**Record set**
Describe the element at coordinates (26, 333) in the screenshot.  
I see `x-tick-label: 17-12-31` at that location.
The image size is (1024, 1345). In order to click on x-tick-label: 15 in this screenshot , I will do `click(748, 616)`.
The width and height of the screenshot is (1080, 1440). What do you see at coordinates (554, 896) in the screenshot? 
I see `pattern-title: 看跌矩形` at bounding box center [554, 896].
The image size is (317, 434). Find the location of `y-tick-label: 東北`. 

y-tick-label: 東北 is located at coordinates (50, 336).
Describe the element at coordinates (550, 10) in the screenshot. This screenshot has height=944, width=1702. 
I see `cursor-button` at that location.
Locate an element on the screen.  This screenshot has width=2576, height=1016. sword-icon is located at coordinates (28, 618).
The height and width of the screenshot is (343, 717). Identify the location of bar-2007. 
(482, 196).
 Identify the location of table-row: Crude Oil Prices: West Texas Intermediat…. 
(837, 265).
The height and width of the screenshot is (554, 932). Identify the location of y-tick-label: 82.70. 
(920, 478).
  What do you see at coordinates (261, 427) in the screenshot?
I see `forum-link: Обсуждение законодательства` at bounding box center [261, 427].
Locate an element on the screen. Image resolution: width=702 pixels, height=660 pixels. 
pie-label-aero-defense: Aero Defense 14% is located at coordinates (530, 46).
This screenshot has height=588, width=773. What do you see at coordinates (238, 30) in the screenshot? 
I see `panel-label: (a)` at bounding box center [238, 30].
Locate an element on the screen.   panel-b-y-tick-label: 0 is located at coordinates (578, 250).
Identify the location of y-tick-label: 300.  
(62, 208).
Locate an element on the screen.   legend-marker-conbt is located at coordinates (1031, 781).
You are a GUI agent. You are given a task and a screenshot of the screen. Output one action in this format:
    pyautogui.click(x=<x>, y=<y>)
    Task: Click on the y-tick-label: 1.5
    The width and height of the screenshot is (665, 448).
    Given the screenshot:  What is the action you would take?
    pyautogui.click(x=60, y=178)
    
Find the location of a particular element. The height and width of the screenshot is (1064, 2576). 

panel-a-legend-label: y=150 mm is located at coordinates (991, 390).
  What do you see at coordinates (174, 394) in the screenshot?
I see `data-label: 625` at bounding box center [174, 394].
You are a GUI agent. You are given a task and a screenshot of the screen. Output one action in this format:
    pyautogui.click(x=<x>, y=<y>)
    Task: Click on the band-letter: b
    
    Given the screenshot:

**Task to complete**
Copy the data above back out line for line, changing nothing.

**Answer to this problem**
Describe the element at coordinates (26, 333) in the screenshot.  
I see `x-tick-label: 17-12-31` at that location.
The image size is (1024, 1345). In order to click on x-tick-label: 15 in this screenshot , I will do `click(748, 616)`.
The width and height of the screenshot is (1080, 1440). What do you see at coordinates (554, 896) in the screenshot? 
I see `pattern-title: 看跌矩形` at bounding box center [554, 896].
The image size is (317, 434). Find the location of `y-tick-label: 東北`. 

y-tick-label: 東北 is located at coordinates (50, 336).
Describe the element at coordinates (550, 10) in the screenshot. This screenshot has height=944, width=1702. 
I see `cursor-button` at that location.
Locate an element on the screen.  This screenshot has width=2576, height=1016. sword-icon is located at coordinates (28, 618).
The height and width of the screenshot is (343, 717). Identify the location of bar-2007. 
(482, 196).
 Identify the location of table-row: Crude Oil Prices: West Texas Intermediat…. 
(837, 265).
The height and width of the screenshot is (554, 932). Identify the location of y-tick-label: 82.70. 
(920, 478).
  What do you see at coordinates (261, 427) in the screenshot?
I see `forum-link: Обсуждение законодательства` at bounding box center [261, 427].
Locate an element on the screen. Image resolution: width=702 pixels, height=660 pixels. 
pie-label-aero-defense: Aero Defense 14% is located at coordinates (530, 46).
This screenshot has height=588, width=773. What do you see at coordinates (238, 30) in the screenshot? 
I see `panel-label: (a)` at bounding box center [238, 30].
Locate an element on the screen.   panel-b-y-tick-label: 0 is located at coordinates (578, 250).
Identify the location of y-tick-label: 300.  
(62, 208).
Locate an element on the screen.   legend-marker-conbt is located at coordinates (1031, 781).
You are a GUI agent. You are given a task and a screenshot of the screen. Output one action in this format:
    pyautogui.click(x=<x>, y=<y>)
    Task: Click on the y-tick-label: 1.5
    The width and height of the screenshot is (665, 448).
    Given the screenshot:  What is the action you would take?
    pyautogui.click(x=60, y=178)
    
Find the location of a particular element. The height and width of the screenshot is (1064, 2576). 

panel-a-legend-label: y=150 mm is located at coordinates (991, 390).
  What do you see at coordinates (174, 394) in the screenshot?
I see `data-label: 625` at bounding box center [174, 394].
You are a GUI agent. You are given a task and a screenshot of the screen. Output one action in this format:
    pyautogui.click(x=<x>, y=<y>)
    Task: Click on the band-letter: b
    
    Given the screenshot:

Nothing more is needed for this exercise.